Roland Emmerich (1996)

Points of interest (I slept through much of the first hour so may have missed lots more) …

(1) This alien invasion movie was made in the relatively short interval between the end of the Cold War and the onset of modern global terrorism. The film went into production midway through Bill Clinton’s first term as President, when the economic situation and outlook in the US and the West more generally were relatively very positive.  This and the great commercial success of Independence Day suggest that actual, immediate threat and adversity aren’t necessary in order for pictures like this to be conceived and to prosper.  The American economy was faring well too when Invasion of the Bodysnatchers was made in 1956 but the climate of fear – of nuclear war and/or Communist brainwashing – at that time was salient in contemporary culture.  Independence Day seems rather to tap into a public unease that things seem to be going too well.

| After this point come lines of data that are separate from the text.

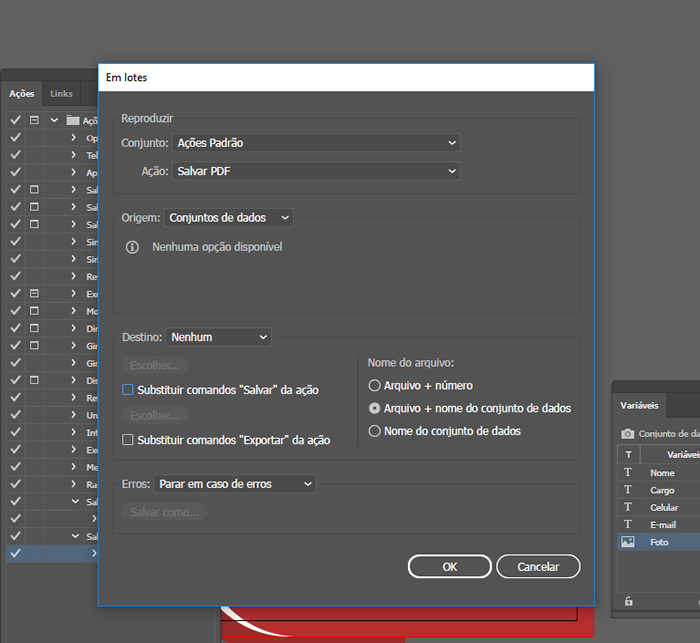The height and width of the screenshot is (643, 700).
Task: Open the Ação dropdown showing Salvar PDF
Action: coord(316,172)
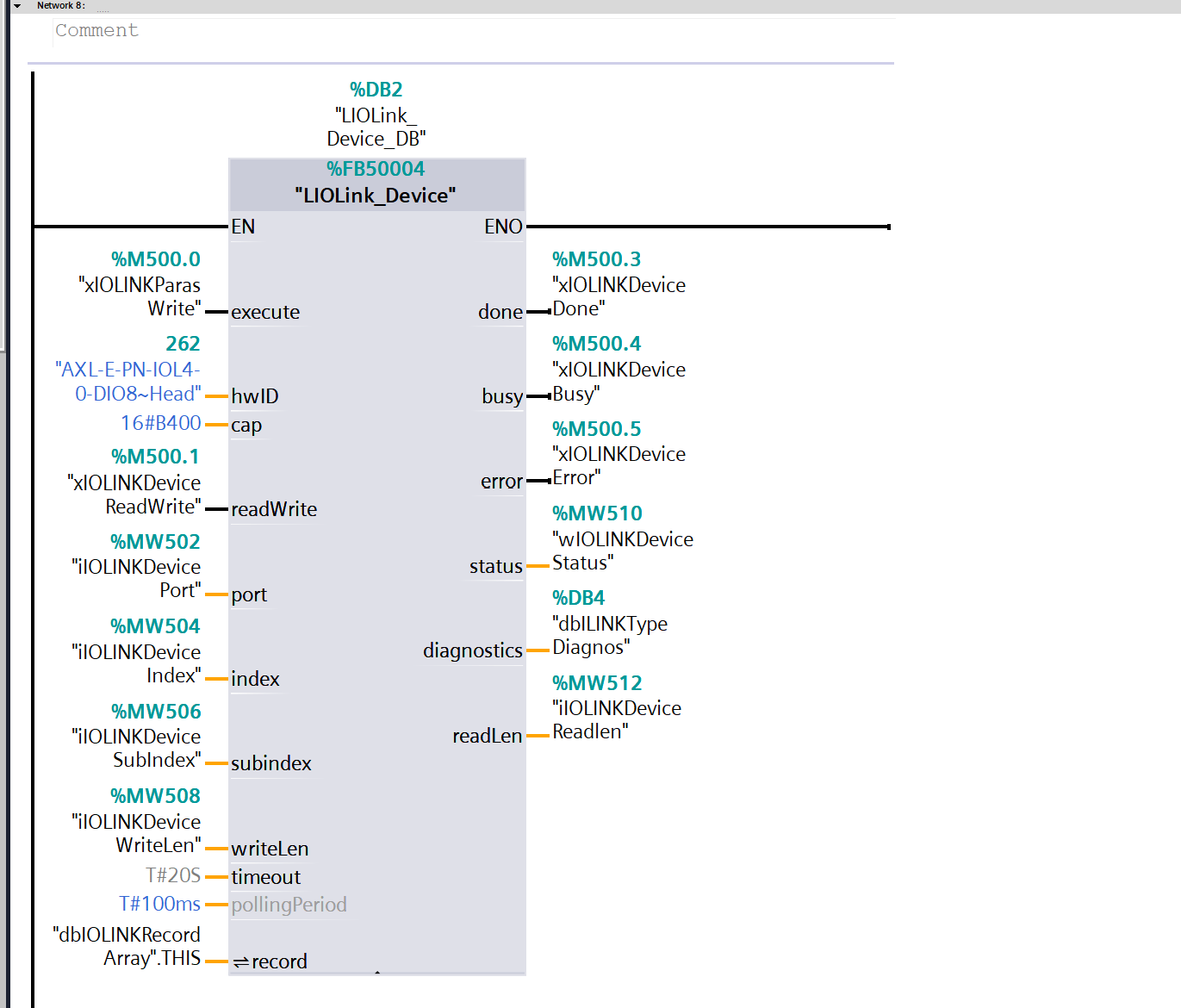The width and height of the screenshot is (1181, 1008).
Task: Collapse block parameters using bottom triangle
Action: pyautogui.click(x=377, y=973)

(2) Thanks to the lack of any obvious terrestrial enemy, the film’s President Thomas J Whitmore proposes that in future the Fourth of July should become a day of celebration not just for the USA but for the whole world. This gesture of American benevolence comes across as more egregiously nationalist than any anti-Commie or anti-anyone else statements in militaristic movies that I can call to mind.

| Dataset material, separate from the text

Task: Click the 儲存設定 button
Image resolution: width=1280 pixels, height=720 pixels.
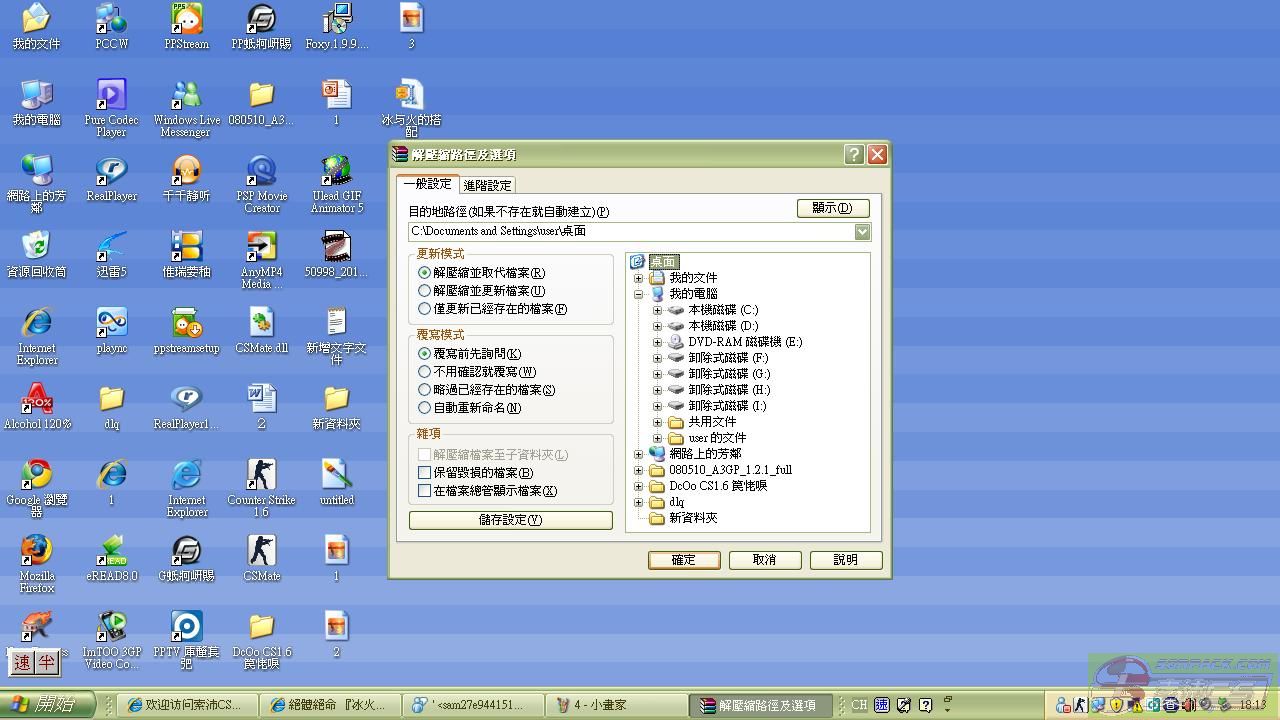Action: coord(510,520)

(3) High-fiving is a more recent epidemic than I’d thought. When the alien threat is overcome, people – even in America – merely hug each other and clench their fists.  Everyone on the planet celebrates, including a group of spear-carrying African tribespeople, who wave their free arm rather limply.   When the long-awaited Independence Day 2 finally arrives (it’s now scheduled for July 2016), it will be possible in the corresponding sequences for the representatives of all peoples of the world to high-five.

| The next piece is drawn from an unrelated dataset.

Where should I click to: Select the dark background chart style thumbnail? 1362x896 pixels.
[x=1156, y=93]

(4) The character of Russell Caisse – who, according to Wikipedia, is a ‘widowed, alcoholic crop duster and veteran Vietnam War pilot who claims to have been an alien abductee prior to the film’s events’ – provides a connection to they-came-from-outer-space thrillers of an earlier era. As he heads to his gung-ho kamikaze end, Randy Quaid also recalls a character in a very different kind of movie:  Slim Pickens’s Major Kong in Dr Strangelove

(5) Will Smith, as a military pilot, is a lot more annoying than Jeff Goldblum, an IT nerd, with whom Smith joins forces to save the day and the planet. Yet Judd Hirsch as Goldblum’s father, who reconnects with his Jewish faith and eventually puts on a yarmulke to prove it, is nearly as annoying as Smith – so you wonder if, in spite of appearances, it’s the Smith and Hirsch characters who are really related.

(6) Bill Pullman, as President Whitmore, is too quiet and tasteful for the whole enterprise – even when he gets into fighter pilot gear and leads a strike against an alien destroyer. It’s funny how good American actors (George Clooney in The Ides of March a more recent example) tend to underplay the crude grandstanding to which American politicians are prone – even when, as here, they’re delivering statements of jingoistic idiocy.  Mary McDonnell is more convincing as the doomed First Lady, with her fixed professional smile and highly resilient hairdo.